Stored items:
+===+

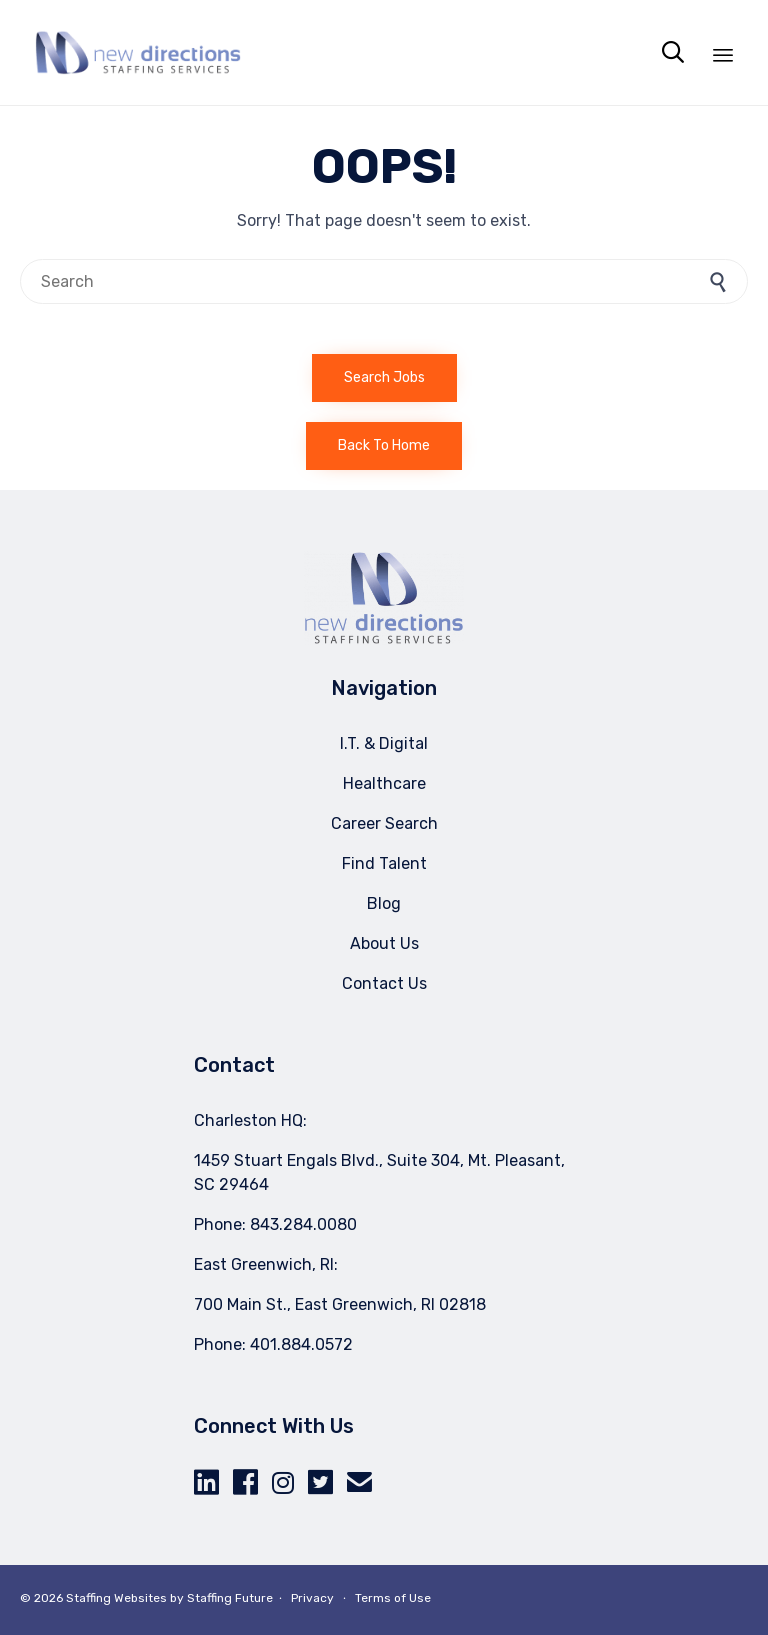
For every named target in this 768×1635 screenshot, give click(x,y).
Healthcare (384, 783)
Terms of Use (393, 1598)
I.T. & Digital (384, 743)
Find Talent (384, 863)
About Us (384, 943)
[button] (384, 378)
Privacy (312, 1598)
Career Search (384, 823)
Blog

+===+

Task objective — Write out every line of the listing above verbatim. Leave the picture out.

Solution to this exercise —
For every named target in this 768×1635 screenshot, give click(x,y).
Healthcare (384, 783)
Terms of Use (393, 1598)
I.T. & Digital (384, 743)
Find Talent (384, 863)
About Us (384, 943)
[button] (384, 378)
Privacy (312, 1598)
Career Search (384, 823)
Blog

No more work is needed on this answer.